• PROBLEM DETAILS:
The reply should consist solely of the lines from the one that holds "Image resolution: width=549" through the last line of the material, reproduced exactly; no pictures belong in it.

··· DATA ···

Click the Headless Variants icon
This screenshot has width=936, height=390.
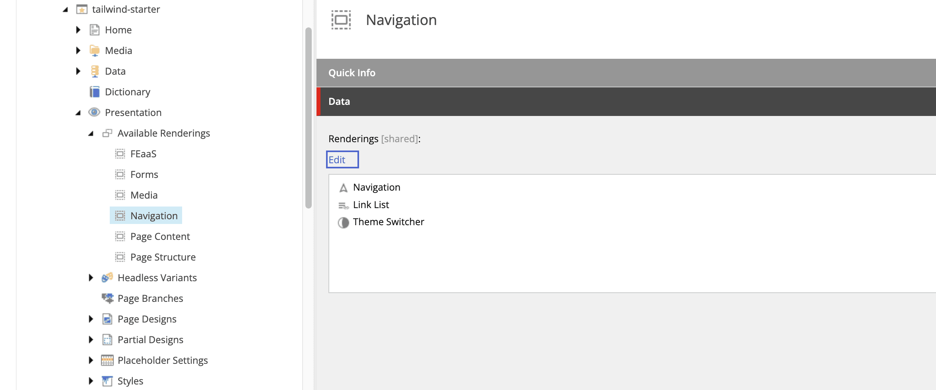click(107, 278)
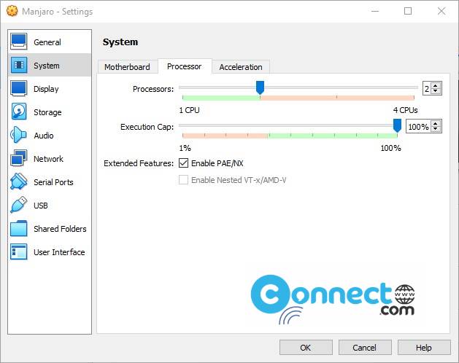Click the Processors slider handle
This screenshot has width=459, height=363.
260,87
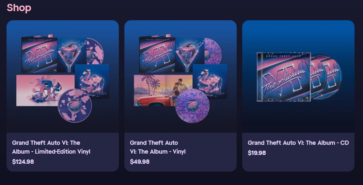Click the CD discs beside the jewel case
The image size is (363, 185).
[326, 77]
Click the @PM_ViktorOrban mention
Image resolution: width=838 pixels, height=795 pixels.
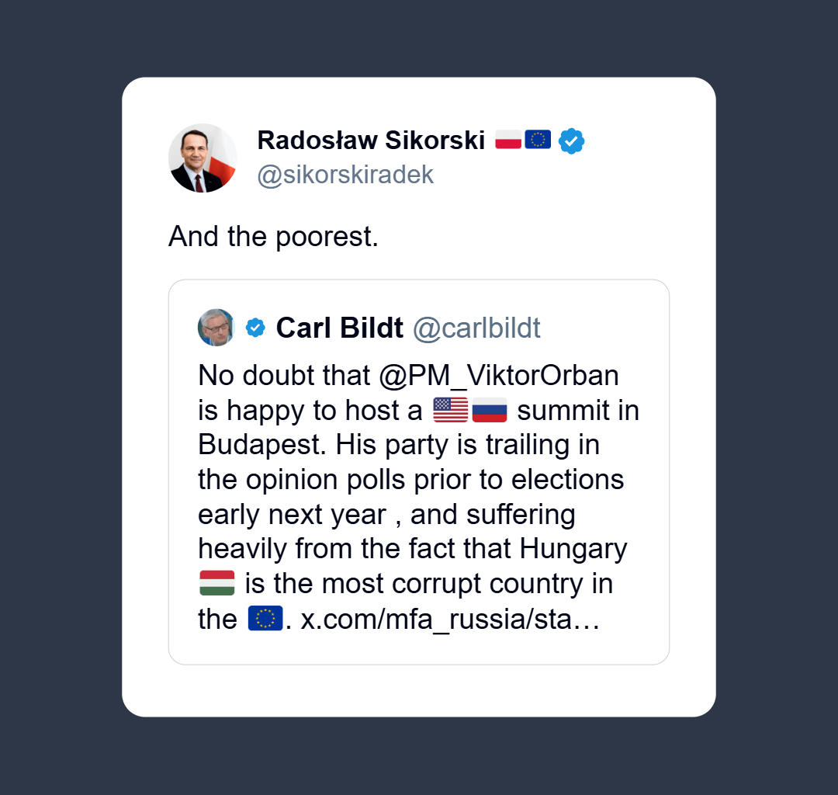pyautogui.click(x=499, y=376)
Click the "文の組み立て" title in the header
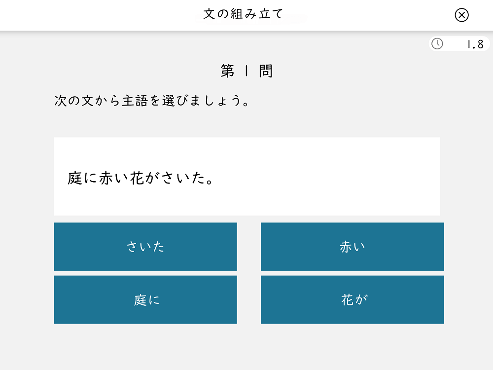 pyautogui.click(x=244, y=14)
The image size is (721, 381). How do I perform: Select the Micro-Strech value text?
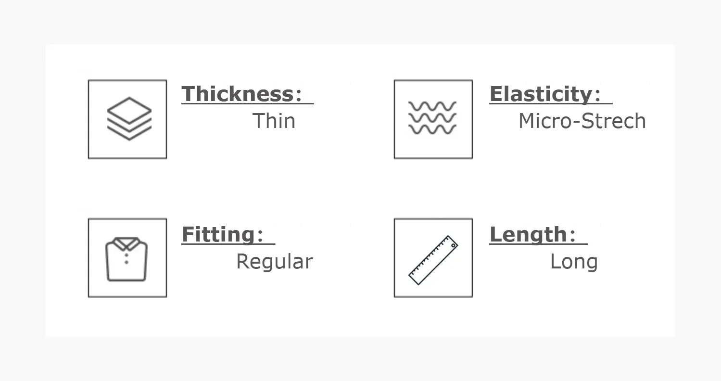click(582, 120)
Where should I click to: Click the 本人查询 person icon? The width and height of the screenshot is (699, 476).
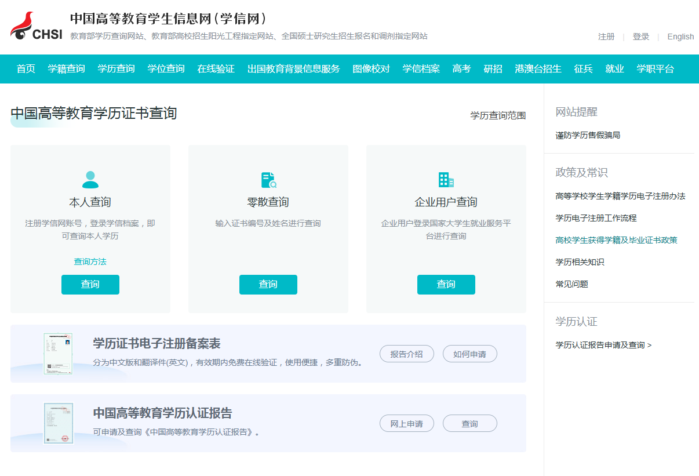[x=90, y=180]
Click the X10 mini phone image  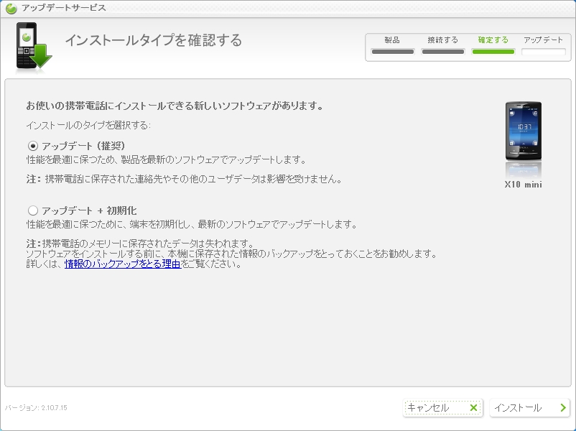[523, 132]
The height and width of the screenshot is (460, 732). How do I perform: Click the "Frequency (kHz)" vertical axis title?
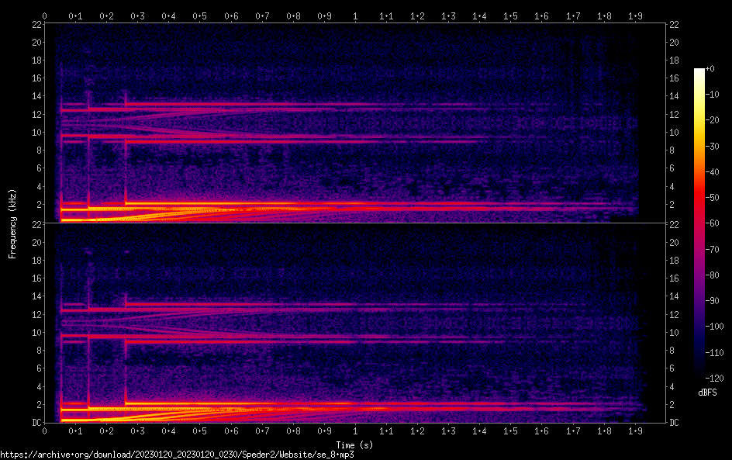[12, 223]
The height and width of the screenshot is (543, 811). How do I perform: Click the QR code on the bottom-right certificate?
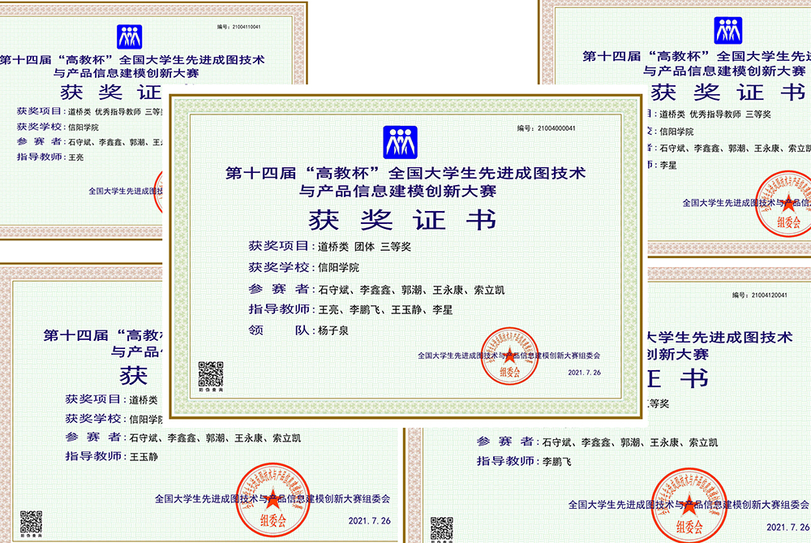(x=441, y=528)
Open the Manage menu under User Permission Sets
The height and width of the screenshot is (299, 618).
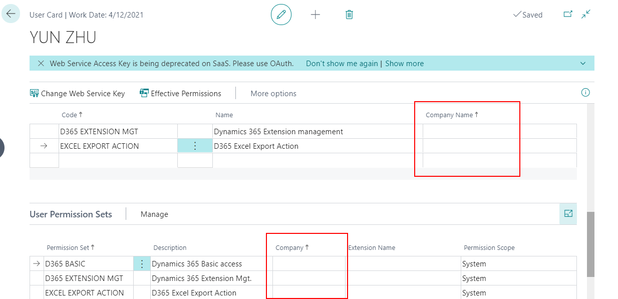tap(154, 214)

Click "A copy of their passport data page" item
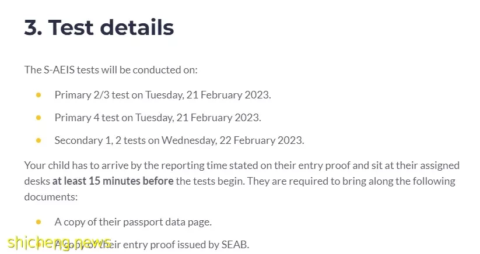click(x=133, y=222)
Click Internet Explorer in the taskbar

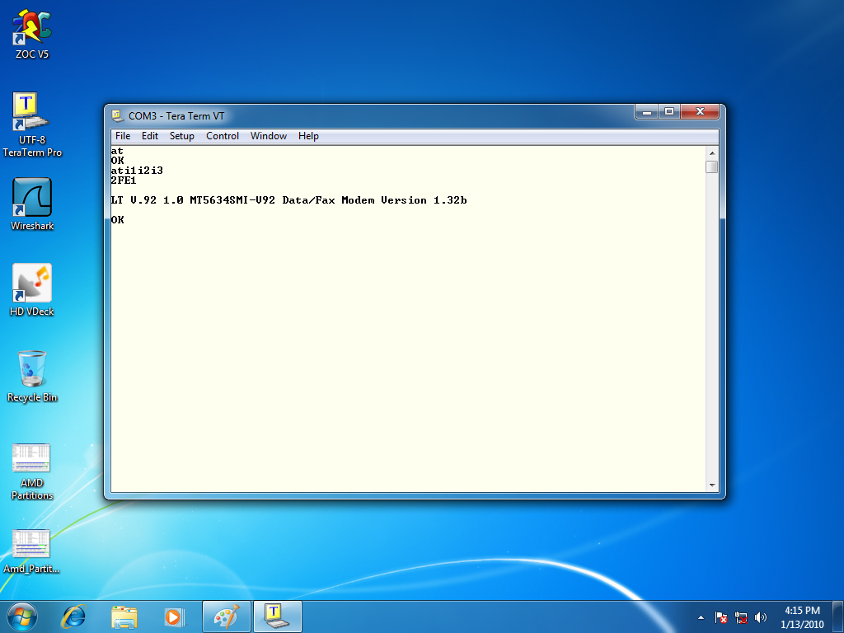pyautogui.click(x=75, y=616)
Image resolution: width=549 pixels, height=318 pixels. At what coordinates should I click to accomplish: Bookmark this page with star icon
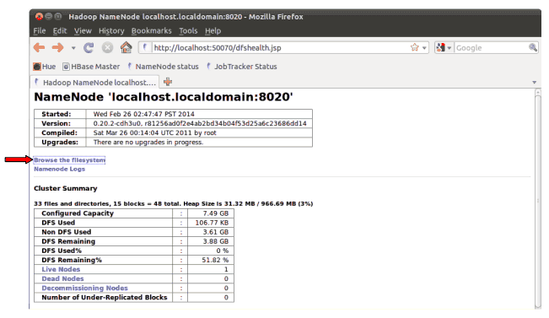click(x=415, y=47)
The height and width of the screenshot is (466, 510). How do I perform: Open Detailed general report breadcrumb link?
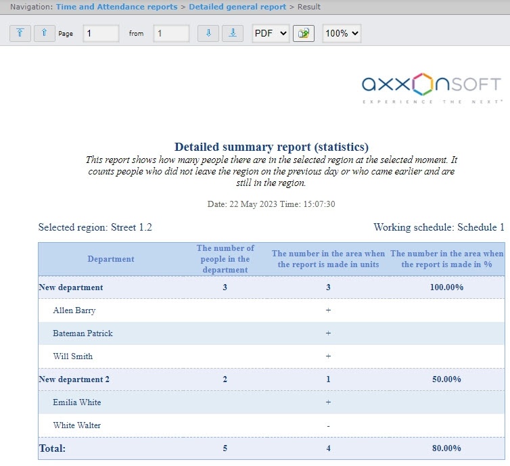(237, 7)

···

• ANSWER BOX:
Image resolution: width=549 pixels, height=318 pixels. At what coordinates should I click to accomplish: Bookmark this page with star icon
click(x=415, y=47)
The height and width of the screenshot is (466, 510). How do I perform: Open Detailed general report breadcrumb link?
(237, 7)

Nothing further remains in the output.